If you read the column now, you won’t see the paragraph that likens Angel Reece, Flau’Jae Johnson and the other LSU women’s basketball players to porn stars anymore. Instead you’ll see an editorial update timestamped at 10:10 P.M., March 30, 2024 that reads “a previous version of this commentary did not meet Times editorial standards. It has been updated.”
That’s all well and good, but spare me the whole “it didn’t meet Times editorial standards” spiel because the original column, obviously, DID meet the LA Times standards otherwise it wouldn’t have been published in the first case. The LA Times can scrub and edit and make all the too little too late statements it wants, but the Internet is written in pen, not pencil, and the receipts of that original story will live on forever.
UCLA head coach Cori Close retweeted the piece but offered up a notes app apology. Don’t give her too much credit because in the apology she said “I reposted that article only after reading the headline, not the contents of the column.” Again, I’ll point out that the headline insults LSU by calling them “villains” and her own team by painting them as “sweethearts.”
Kim Mulkey, rightfully so, was furious at the LA Times piece. Days after threatening legal action if a Washington Post story defamed her, Mulkey redirected her ire at Bolch.
“You can criticize coaches all you want, that’s our business … but the one thing I am not gonna let you do, I am not gonna let you to attack young people,” Mulkey said among other things.
Kim Mulkey was asked about the perception people have about her LSU team.
In her response, she brought up recent LA Times article she read about the matchup between UCLA and LSU.
“I’m not going to let sexism continue. … How dare people attack kids like that.” pic.twitter.com/72YwVnmwyv
— The Sporting News (@sportingnews) March 30, 2024
“Are you kidding me?,” Mulkey also said. “I am not going to let you talk about 18- to 21-year-old kids in that tone.
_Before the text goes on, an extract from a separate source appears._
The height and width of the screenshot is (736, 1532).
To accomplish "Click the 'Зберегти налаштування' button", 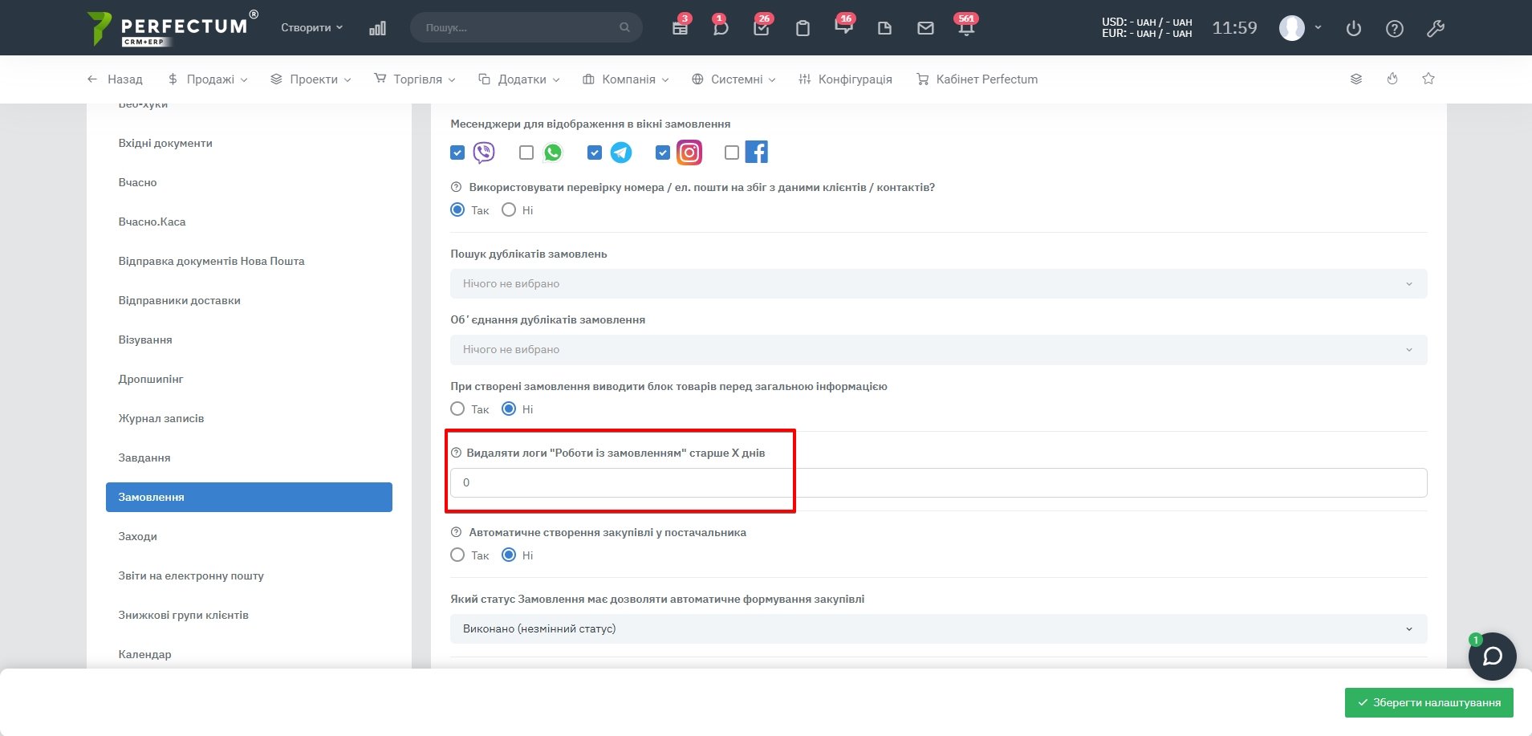I will (x=1428, y=702).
It was even sexist of this reporter to say UCLA was ‘milk and cookies.’”
My question is simply this: why? Why is LSU and only LSU being attacked this way? Why is it okay for Caitlin Clark to do the You Can’t See Me to Hailey Van Lith or slam a ball off of her head or yell “stand the fuck up” to her home fans? Why isn’t JuJu Watkins called a dirty debutante? Why can Cameron Brink say “fuck you” to a ref after fouling out?
Caitlin Clark is FIRED UP @BarstoolUIowa pic.twitter.com/glWJ5qT5Ae
— Barstool Sports (@barstoolsports) March 26, 2024
Sports Hate is one thing. For example I Sports Hate Alabama and the Atlanta Falcons. But what this LSU women’s basketball team is subjected to goes beyond the pale, and friend of the site GeauxSoHard (aka Will) answered why they’re hated perfectly.
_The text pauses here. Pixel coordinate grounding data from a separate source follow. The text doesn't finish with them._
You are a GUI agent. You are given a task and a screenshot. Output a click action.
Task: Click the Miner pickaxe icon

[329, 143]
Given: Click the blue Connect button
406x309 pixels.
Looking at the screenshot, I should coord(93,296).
I was saying this earlier:
This LSU team is “polarizing” because they are subject to both virtue signaling against their conservative coach and casual racism against their players. It’s super cool that the worst people on earth are united against this team. https://t.co/w1oIgJNFUI— Pels Media Will (@geauxsohard) March 30, 2024
If you’re not a fan of Mulkey or her team that’s fine, I’m not asking you to like them. In fact I can understand why someone wouldn’t like this team because they are a little brash and they do talk shit with the best of them. Mulkey herself said if you don’t like how they play she and her players are “good with that.”
But love them or hate them, these women deserve to be respected.